If you type ‘Manchester United’ on Google, one of the top searches will be the question about the origins of the club’s ‘Red Devils’ nickname.
The story of the moniker is actually quite tragic — but it worked out well in the end and was even approved by Sir Matt Busby himself.
In the early years, the club — then called Newton Heath Football Club — were mostly known as ‘The Heathens’. After renaming themselves as Manchester United in 1902, they were simply referred to as ‘United’.
Starting from 1945, when the one and only Sir Matt Busby took over and began his revolution, the press started calling the club ‘The Busby Babes’ following an introduction of a wealth of youth players into the side.

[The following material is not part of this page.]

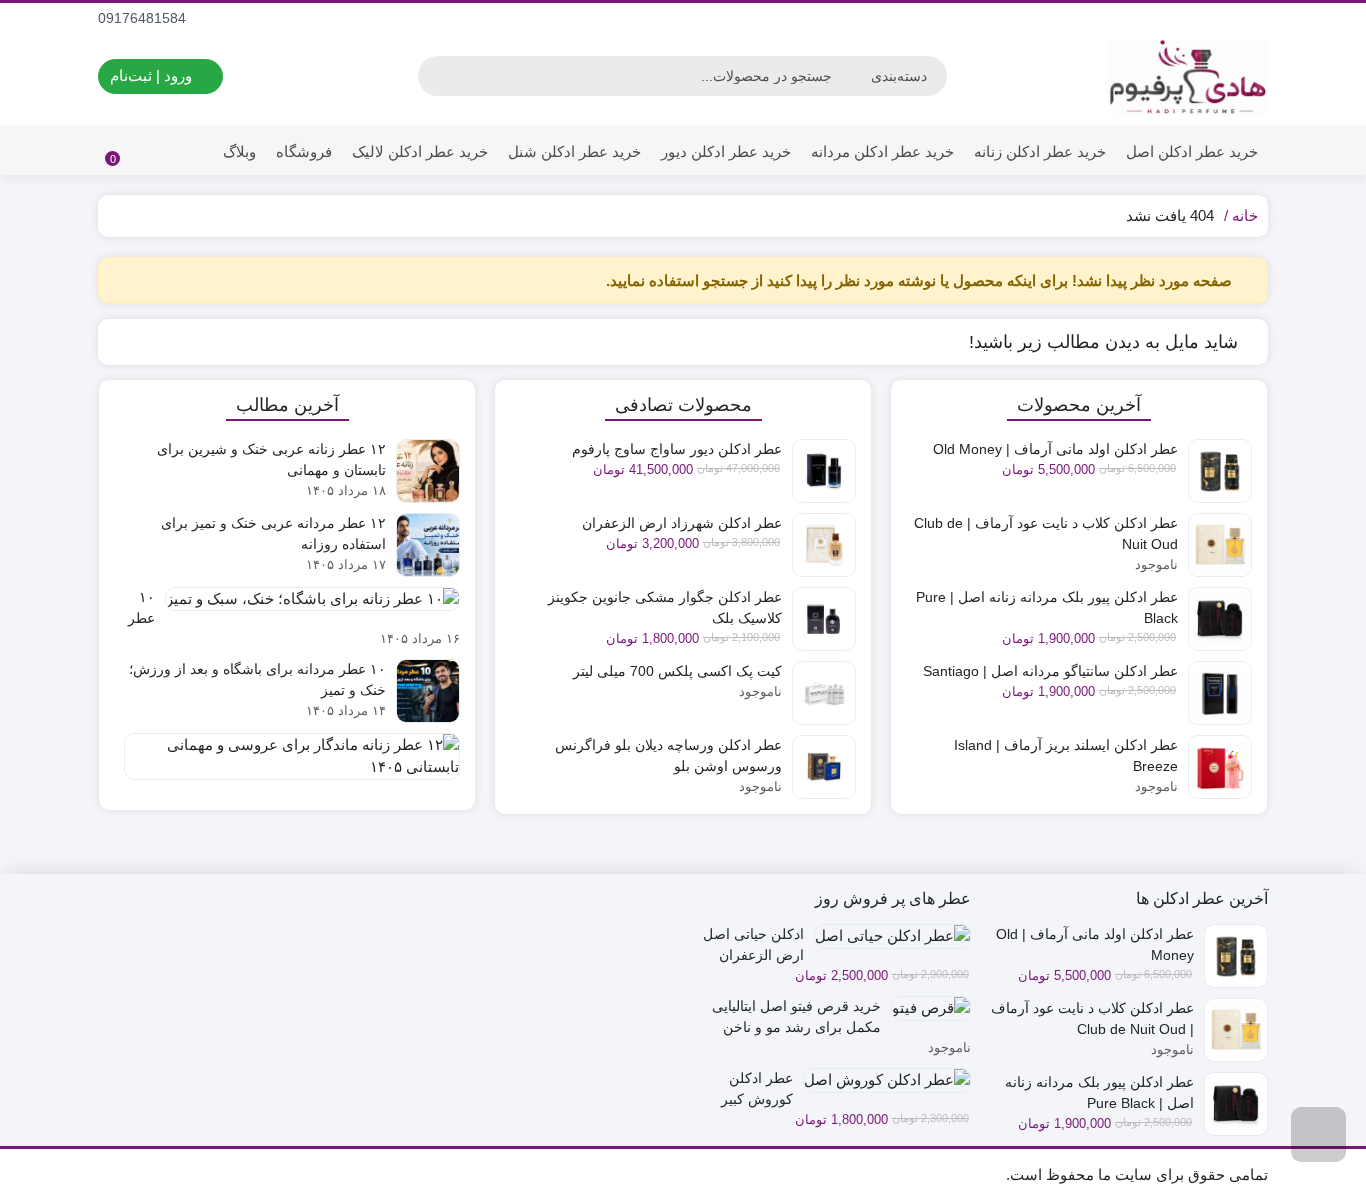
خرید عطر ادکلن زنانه (1040, 151)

The Munich Tragic Incident
The tragic Munich Air Disaster of 1958, which claimed 23 lives — including 8 players — changed the history of the club forever. Thus, the nickname ‘The Busby Babes’ turned into a painful memory for everyone and had to be retired.
Just a month after the Munich tragedy, local rugby club Salford played a match at Old Trafford. Referred to by the fans as the ‘Red Devils’ (a name given to them by the French press, originally ‘Les Diables Rouges’), they inspired Busby.
The legendary manager started applying the moniker his side, believing it to be more intimidating than the innocent (and now painful) ‘Busby Babes’. Busby built another winning side at Old Trafford and the nickname the ‘Red Devils’ stuck.